- Born: 24 March 1935 Avissawella, British Ceylon
- Died: 19 January 2023 (aged 87) Colombo, Sri Lanka
- Occupation: Filmmaker
- Spouse: Lester James Peries (1964–2018)

= Sumitra Peries =

Sri Lankan film director and diplomat (1934–2023)

Sumitra Peries (March 24, 1935–January 19, 2023) was a Sri Lankan filmmaker. She was the first female film director from Sri Lanka. and was known as the "Poetess of Sinhala Cinema". She also held the post of Sri Lanka's ambassador to France, Spain and the United Nations in the late 1990s. Of her films the more popular ones are Gehenu Lamai, Ganga Addara and Yahaluvo. She was married to the most prolific Sri Lankan film director Dr. Lester James Peries.

==Early life==
===Education===
Peries began her education in Avissawella, then later enrolled to Visakha Vidyalaya in Colombo, and finally joined the Aquinas College Colombo to do the London Advanced Level. At the age of 20 Sumitra managed to find some money and traveled to Europe by ship to meet her elder brother Gamini. She was going to build her own career there, although she didn't know it at the time.

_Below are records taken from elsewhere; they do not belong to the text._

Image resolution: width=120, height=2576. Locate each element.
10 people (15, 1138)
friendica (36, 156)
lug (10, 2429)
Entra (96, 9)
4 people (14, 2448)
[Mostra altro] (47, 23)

Peries studied filmmaking at the London School of Film Technique and was awarded a Diploma in Film Direction and Production (1957–1959).

==Filmography==
Peries won the award for the best film director in fifty years of Sri Lankan cinema.

| Year | Film | Ref. |
|---|---|---|
| 1978 | Gehenu Lamai |  |
| 1980 | Ganga Addara |  |
| 1982 | Yahalu Yeheli |  |
| 1984 | Maya |  |
| 1988 | Sagara Jalaya Madi Handuwa Oba Handa |  |
| 1996 | Loku Duwa |  |
| 1997 | Duwata Mawaka Misa |  |
| 2003 | Sakman Maluwa |  |
| 2018 | Vaishnavee |  |

==Personal life and death==
Sumitra married Lester James Peries (1919–2018) on June 19, 1964, at All Saints Church, Borella, and a reception was held at the residence of Anton Wickremasinghe afterwards.

Peries died on January 19, 2023, at the age of 87.

==Honours ==
- The title of Kala Keerthi by the Government of Sri Lanka in 2005
- The Order of the Rising Sun, Gold and Silver Rays by the Government of Japan in 2021
- Awarded an honorary doctorate from the University of Kelaniya for her outstanding contribution to local cinema.

==Awards==
- Rana Thisara Lifetime Achievement Award (1993)

==The Lester James Peries and Sumitra Peries Foundation==

The Lester James Peries and Sumitra Peries Foundation was inaugurated in 2011, at the BMICH with an oration by the chief guest, celebrated Indian film-maker Padma Vibushan Dr. Adoor Gopalakrishnan, and the Speaker of Parliament, Chamal Rajapakse, as the Guest of Honor. The Foundation is incorporated through an act of Parliament of the Democratic Socialist Republic of Sri Lanka.